Your task
No pictures, please: print exactly the lines from the one that contains "This screenshot has height=329, width=589." through the last line of the listing.
Top of Exercise materials
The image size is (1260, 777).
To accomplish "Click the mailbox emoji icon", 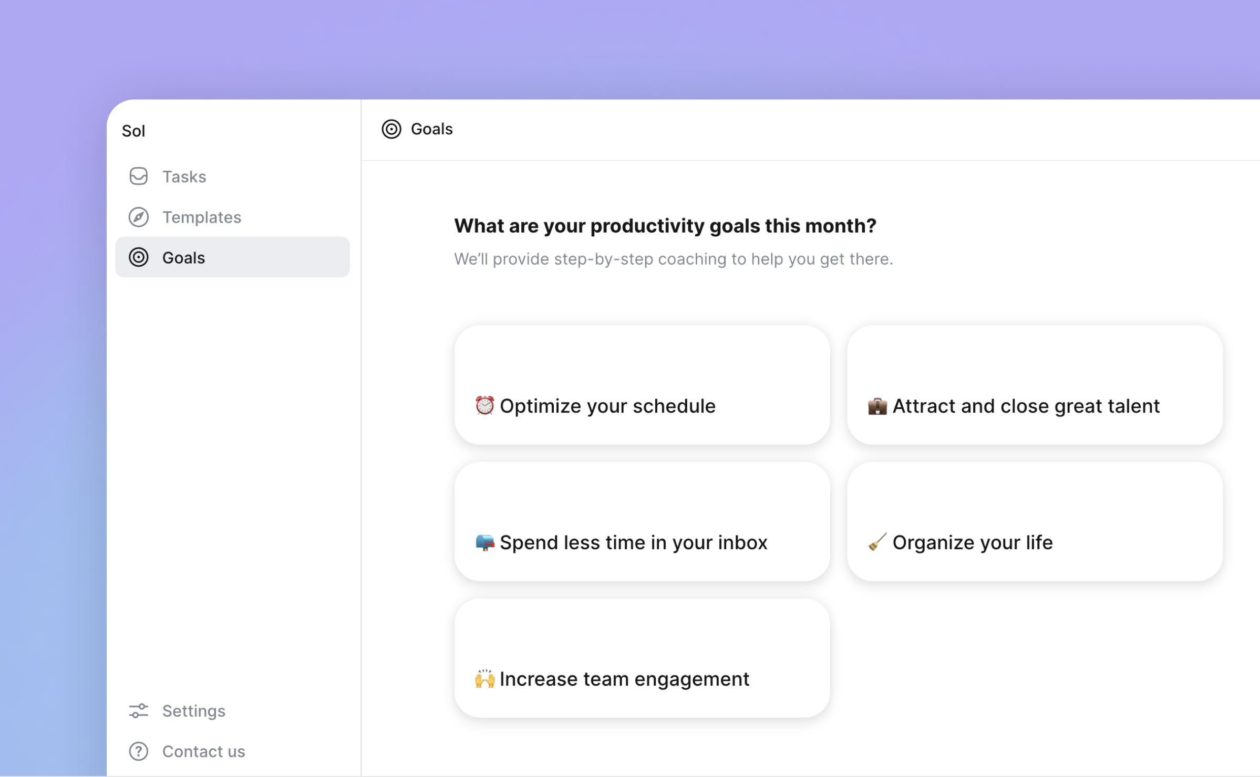I will 484,542.
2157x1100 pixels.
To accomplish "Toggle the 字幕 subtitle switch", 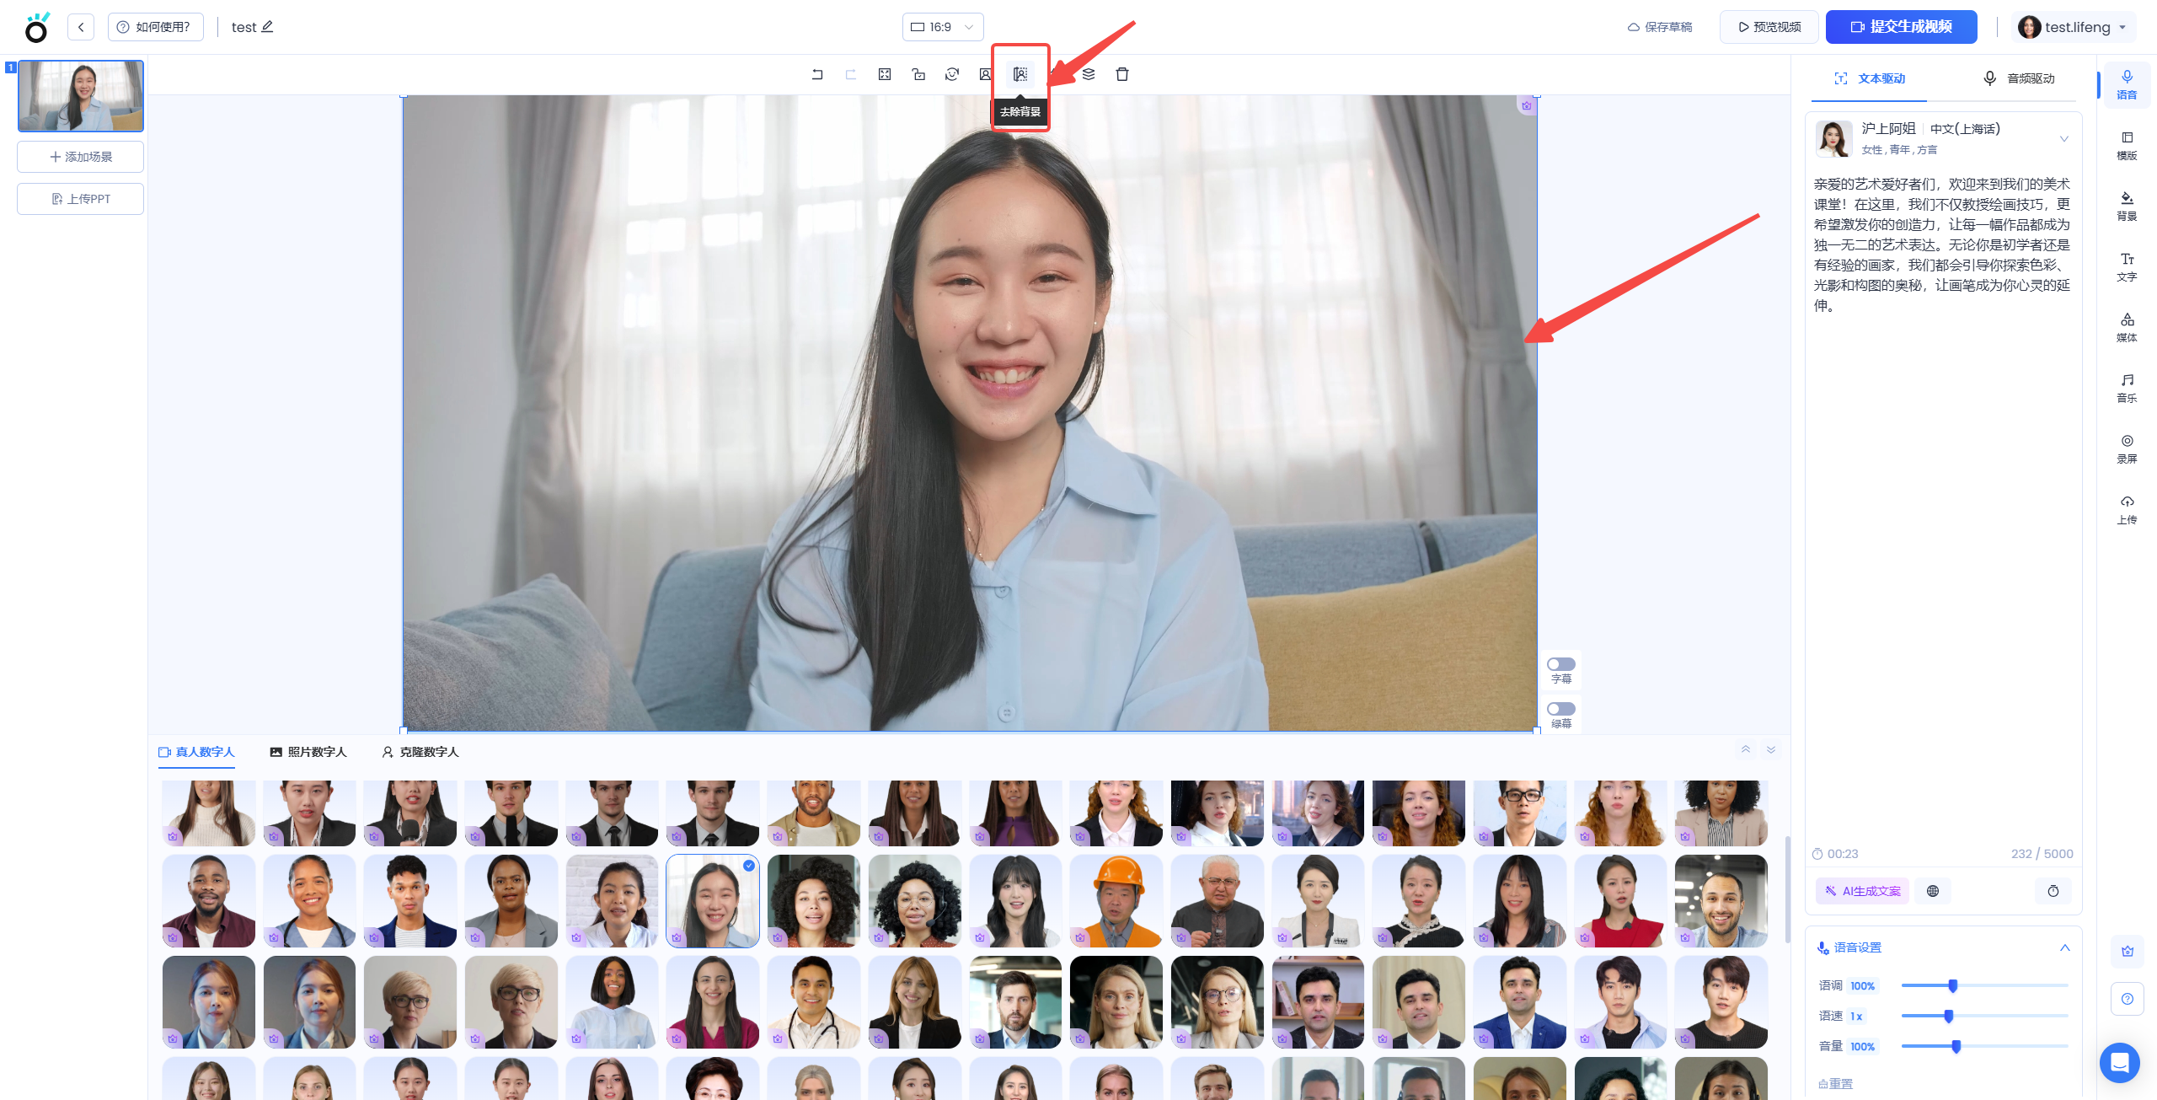I will (x=1560, y=664).
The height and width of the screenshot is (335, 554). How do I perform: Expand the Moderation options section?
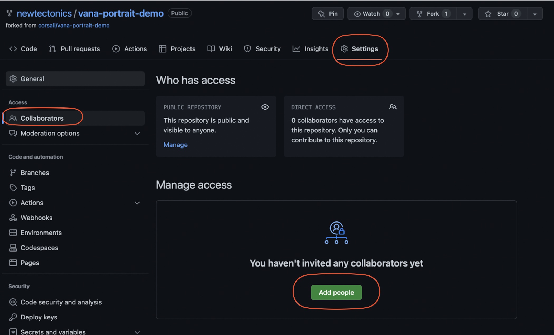point(137,134)
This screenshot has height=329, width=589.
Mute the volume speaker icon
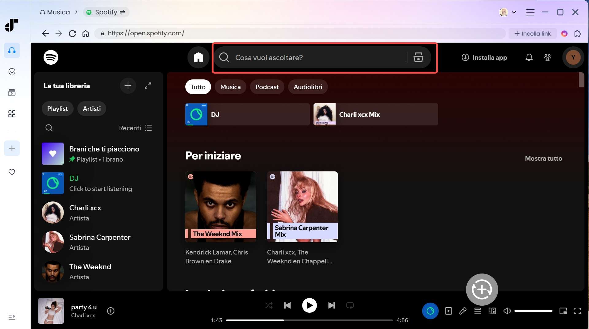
Bottom of Exercise materials
Expected answer
This screenshot has height=329, width=589.
Mute the volume speaker icon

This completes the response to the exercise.